Given task 1:
Answer these questions using the blog post about Jim Butcher:
(a) Which Jim Butcher book did the writer start listening to while commuting?
(b) Which service had the audiobook available?
(c) What three kinds of crystals does the blog post say Jim describes?
Given task 2:
Reproduce the passage of the blog post between "I’ve had the" and "crew of misfits.", inclusive.

Article:
An Open Apology to Jim Butcher

I didn’t know where else to put this, but it’s my blog and as Eric Cartman says, “I’ll do what I want!”

This is a great story for authors and a peak behind the author curtain for readers. Ever have one of those heart-drop-into-tummy moments when you realize, “Oh poop… this changes everything”? That was me last week as I started listening to Jim Butcher’s The Aeronaut’s Windlass on my commute.

I’d heard of the book a little while ago, and even found a paperback copy that sat on the bookshelf for a bit. As I’ve returned to commuting, I wanted to find some audiobooks to listen to; Jim’s was available on Overdrive and I grabbed it. As I started listening my heart dropped. And dropped further. And further. How did Jim write my book?

I’ve had the idea for The Dreadship Cycle for some time now. Like most authors, the concept is an amalgamation of scifi/fantasy elements and ideas I’ve collected over a lifetime of reading and movie watching. The usual “Wouldn’t it be neat if I took _____ and did ______?” I’ve kept working notes as ideas for the nations of Gilead, the Imperium, and Golgothan, the dreadships Goliath, Esper, Reaver, and Babel, the Coven who rule the great realm of city-states known as the Dominion, Moondrop and Firefly, a mythology around Tryon the Dying God, the Hollow One, and Lilian the Lady of a Thousand Desires, and the warriors of the fog-enshrouded Velt. The Fireflower and the thaumaturgic engineering marvels of an ancient age. The Norns, thaumaneers, and a crew of misfits.

As I listened to Jim’s story, my gut clenched. I couldn’t unhear his ideas.

Then a light glimmered at the end of the 20-something-hour tunnel. Sure, his ideas were there, and they were great. It’d be challenging not to find them insidiously incorporated into my own. However, they were also different. Sure, he has airships. So did Super Mario Brothers III. He describes core, trim, and lift crystals and their workings. Similar, but different than my Seed and it’s powering of the helices and the magic that charges them. While I’ll probably target the steampunk crowd, my story is definitely more epic fantasy than his writing.

Data provided:
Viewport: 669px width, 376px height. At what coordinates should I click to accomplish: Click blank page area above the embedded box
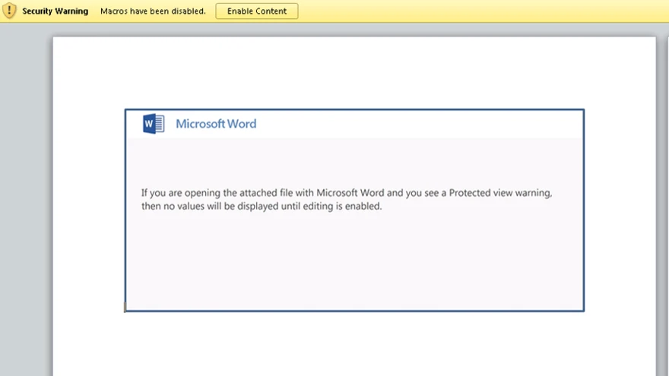tap(354, 72)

Correct response 1:
(a) The Aeronaut's Windlass
(b) Overdrive
(c) Core, trim, and lift crystals

Correct response 2:
I’ve had the idea for The Dreadship Cycle for some time now. Like most authors, the concept is an amalgamation of scifi/fantasy elements and ideas I’ve collected over a lifetime of reading and movie watching. The usual “Wouldn’t it be neat if I took _____ and did ______?” I’ve kept working notes as ideas for the nations of Gilead, the Imperium, and Golgothan, the dreadships Goliath, Esper, Reaver, and Babel, the Coven who rule the great realm of city-states known as the Dominion, Moondrop and Firefly, a mythology around Tryon the Dying God, the Hollow One, and Lilian the Lady of a Thousand Desires, and the warriors of the fog-enshrouded Velt. The Fireflower and the thaumaturgic engineering marvels of an ancient age. The Norns, thaumaneers, and a crew of misfits.